01 Apr Anxiety and Blood Pressure
Tale of the Day:
Bringing extreme blood pressure back into balance.
Diane came to me in late October of 2012 because of dangerously high blood pressure over the previous ten months. Her doctor had put her on medication (Labetalol) in an attempt to bring her blood pressure into the normal range, but even so her systolic blood pressure would spike nearly every afternoon, reaching as high as 210, and requiring additional emergency medication (Clonidine). An average of her highest reading each day over a period of four months was 181.
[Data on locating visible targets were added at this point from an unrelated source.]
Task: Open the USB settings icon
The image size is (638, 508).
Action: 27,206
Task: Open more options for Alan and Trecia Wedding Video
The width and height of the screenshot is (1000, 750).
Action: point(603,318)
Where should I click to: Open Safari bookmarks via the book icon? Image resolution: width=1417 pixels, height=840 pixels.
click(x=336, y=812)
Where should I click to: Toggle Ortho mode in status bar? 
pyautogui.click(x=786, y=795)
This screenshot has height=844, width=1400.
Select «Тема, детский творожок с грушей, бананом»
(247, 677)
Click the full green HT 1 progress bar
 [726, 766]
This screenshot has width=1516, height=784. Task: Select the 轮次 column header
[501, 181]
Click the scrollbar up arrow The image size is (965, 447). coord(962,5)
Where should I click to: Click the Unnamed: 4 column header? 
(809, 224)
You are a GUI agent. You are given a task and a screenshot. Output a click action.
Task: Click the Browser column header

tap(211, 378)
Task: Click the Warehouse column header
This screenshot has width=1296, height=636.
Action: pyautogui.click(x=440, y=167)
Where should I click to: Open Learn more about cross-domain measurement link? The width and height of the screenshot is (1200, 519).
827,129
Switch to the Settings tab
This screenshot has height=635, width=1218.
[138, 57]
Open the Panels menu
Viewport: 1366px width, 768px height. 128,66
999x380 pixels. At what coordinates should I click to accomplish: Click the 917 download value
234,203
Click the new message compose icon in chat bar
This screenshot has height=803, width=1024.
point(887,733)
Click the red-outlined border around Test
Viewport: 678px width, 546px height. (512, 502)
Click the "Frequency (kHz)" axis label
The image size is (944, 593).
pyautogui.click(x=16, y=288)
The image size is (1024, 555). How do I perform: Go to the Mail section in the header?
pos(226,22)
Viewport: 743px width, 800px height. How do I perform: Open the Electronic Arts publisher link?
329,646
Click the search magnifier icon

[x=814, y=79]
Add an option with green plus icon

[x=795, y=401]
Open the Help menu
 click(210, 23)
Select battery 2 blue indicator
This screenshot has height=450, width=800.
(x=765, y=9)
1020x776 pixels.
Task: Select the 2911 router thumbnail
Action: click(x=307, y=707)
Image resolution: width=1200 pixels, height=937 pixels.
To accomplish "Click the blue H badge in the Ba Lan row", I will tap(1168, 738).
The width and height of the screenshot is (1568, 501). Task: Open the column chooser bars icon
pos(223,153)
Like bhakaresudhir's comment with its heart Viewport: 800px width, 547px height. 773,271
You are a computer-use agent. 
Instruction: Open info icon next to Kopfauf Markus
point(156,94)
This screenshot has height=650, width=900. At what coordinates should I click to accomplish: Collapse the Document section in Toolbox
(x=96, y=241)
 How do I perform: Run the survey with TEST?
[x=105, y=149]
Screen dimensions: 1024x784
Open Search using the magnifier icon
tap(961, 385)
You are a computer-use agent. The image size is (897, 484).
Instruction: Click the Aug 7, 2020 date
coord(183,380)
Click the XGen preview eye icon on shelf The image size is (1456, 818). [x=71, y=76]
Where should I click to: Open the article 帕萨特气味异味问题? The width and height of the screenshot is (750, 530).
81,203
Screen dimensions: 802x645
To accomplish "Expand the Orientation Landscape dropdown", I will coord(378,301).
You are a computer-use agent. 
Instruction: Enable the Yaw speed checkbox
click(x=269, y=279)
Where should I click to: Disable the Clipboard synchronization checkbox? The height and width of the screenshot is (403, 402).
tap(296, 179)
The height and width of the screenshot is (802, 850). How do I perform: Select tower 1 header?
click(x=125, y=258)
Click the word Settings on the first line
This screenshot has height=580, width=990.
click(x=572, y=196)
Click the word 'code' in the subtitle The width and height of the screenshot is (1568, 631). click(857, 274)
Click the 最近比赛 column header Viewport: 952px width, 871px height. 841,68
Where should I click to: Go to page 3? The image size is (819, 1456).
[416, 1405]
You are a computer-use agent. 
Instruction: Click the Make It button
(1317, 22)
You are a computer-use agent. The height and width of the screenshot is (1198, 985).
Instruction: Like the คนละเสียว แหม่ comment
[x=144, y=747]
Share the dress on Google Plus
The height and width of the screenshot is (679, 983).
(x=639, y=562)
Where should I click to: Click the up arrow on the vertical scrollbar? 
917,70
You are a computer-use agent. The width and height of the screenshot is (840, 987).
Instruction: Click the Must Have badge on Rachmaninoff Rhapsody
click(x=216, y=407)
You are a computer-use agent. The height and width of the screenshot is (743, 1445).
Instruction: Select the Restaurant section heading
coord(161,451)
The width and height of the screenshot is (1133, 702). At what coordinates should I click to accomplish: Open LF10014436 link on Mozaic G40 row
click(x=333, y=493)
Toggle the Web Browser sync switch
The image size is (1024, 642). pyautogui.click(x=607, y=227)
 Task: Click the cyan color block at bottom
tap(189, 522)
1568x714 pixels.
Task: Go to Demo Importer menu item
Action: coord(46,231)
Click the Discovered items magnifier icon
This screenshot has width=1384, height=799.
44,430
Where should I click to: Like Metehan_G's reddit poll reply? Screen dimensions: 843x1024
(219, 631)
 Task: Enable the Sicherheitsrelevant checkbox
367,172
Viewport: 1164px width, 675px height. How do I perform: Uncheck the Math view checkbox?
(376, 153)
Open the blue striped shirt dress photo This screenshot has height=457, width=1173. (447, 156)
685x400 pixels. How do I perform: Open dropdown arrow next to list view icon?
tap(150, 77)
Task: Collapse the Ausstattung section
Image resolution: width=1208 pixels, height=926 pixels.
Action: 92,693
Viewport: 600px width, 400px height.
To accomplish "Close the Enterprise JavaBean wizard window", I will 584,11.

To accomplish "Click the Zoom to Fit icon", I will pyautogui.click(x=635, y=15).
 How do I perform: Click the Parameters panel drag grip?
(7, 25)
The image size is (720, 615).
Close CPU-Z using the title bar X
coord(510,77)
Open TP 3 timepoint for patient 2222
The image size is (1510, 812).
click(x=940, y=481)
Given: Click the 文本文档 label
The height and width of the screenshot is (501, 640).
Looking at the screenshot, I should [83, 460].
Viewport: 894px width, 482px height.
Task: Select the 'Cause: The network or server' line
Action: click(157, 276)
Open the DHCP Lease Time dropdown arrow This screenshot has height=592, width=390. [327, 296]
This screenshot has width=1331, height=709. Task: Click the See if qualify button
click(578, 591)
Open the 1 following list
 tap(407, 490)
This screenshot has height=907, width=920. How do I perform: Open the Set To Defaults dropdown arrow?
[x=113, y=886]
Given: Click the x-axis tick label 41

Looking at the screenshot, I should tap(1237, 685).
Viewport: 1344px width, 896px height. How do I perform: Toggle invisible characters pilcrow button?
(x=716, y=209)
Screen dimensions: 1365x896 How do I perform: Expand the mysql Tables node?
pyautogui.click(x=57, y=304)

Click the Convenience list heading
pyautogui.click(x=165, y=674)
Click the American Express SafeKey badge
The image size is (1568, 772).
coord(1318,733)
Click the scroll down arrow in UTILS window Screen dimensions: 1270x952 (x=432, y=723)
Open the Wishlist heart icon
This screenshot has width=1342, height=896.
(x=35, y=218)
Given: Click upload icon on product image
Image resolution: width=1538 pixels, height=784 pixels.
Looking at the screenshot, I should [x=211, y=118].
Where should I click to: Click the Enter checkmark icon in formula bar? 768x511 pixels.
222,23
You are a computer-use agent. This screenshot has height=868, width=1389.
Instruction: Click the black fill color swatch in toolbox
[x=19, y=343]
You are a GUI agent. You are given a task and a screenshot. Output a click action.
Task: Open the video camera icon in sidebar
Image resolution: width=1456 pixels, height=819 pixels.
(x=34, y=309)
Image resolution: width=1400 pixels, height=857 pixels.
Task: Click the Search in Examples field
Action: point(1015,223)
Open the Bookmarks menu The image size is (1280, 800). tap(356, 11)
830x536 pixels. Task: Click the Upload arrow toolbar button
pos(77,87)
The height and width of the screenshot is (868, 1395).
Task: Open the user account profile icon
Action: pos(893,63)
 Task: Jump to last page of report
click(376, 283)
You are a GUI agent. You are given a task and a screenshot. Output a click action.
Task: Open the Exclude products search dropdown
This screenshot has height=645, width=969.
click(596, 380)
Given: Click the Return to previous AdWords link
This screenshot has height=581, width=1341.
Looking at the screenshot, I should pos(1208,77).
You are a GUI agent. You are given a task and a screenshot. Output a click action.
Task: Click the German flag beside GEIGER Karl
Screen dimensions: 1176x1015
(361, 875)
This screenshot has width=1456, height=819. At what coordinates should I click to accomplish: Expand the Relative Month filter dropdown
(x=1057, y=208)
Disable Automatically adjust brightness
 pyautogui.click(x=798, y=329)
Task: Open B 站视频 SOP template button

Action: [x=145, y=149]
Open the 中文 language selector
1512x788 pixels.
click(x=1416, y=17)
Diane told me she’d been living with a lifetime of anxiety resulting from being abused as a child. Traditional medicine and other disciplines were not working for her. We started meeting once a week, working together to transform and resolve each aspect of this issue. Her life was on the line, so it was important to work with this thoroughly. Each weekly meeting we took another step toward resolving issues from the past, changing ways of responding to stress in the present, and discovering/exploring how the new Diane wanted to organize her life for the present and future. After just one month, the highest reading of her systolic blood pressure each day came down to average 155 over the next 76 days, and soon she didn’t need the emergency med at all. We transitioned into meeting once every two or three weeks (with her doing NLP work on her own in between sessions). Things continued to improve for her, even during the Colorado flood which forced her out of her home and prevented us from meeting for two months. She recently gave me her average for the same 76-day period one year later (again using her highest systolic reading each day) and it was down to 134. She achieved an overall decrease of 47 points in her systolic pressure.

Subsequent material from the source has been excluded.